The third framework of the MIT team revolves around the idea that games are a series of contested and non-contested spaces. If these spaces are well designed they can promote greater motivation and skill in problem solving when in the contested spaces and greater exploration and reflection when in the non-contested spaces of the game environment. This is based on work by Jenkins and Squire (2002). This can also be combined with the fourth idea in terms of how much transgressive play to allow.
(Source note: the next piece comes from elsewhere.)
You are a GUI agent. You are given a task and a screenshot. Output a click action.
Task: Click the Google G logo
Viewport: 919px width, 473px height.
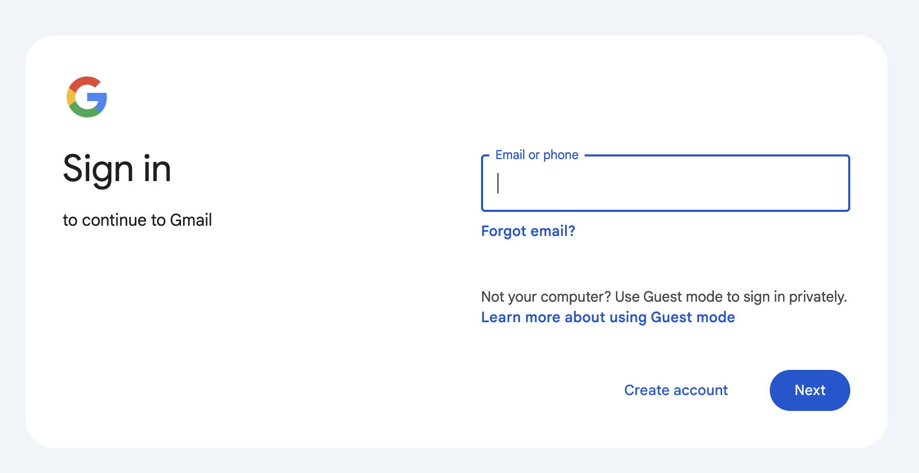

For example, if we are designing a scenario based around improving person centred care and empathy, do we allow a scenario where the accepted social/cultural practices in this area are temporally pushed or removed to allow students to explore the consequences of not doing the accepted behaviour. Au (2001) talks about these as liminal spaces and they can be fun for students but need to be carefully designed to avoid promoting unwanted behaviour.
The fifth framework from MIT is about using information to solve complex problems in simulated environments. This is combined with the sixth framework of providing choices and consequences in simulated worlds. The trick is to combine the educational information the educators want the students to learn, with a narrative that engages them to play and explore, but also learn from and have to problem solve. This is where things like Computer Supported Collaborative Learning (CSCL) (Klopfer et al., 2005) can be effective with the use of clearly defined roles for players that restrict what one individual player can achieve, thereby forcing them to collaborate with others. This idea of differentiating roles is part seven of the MIT team’s framework.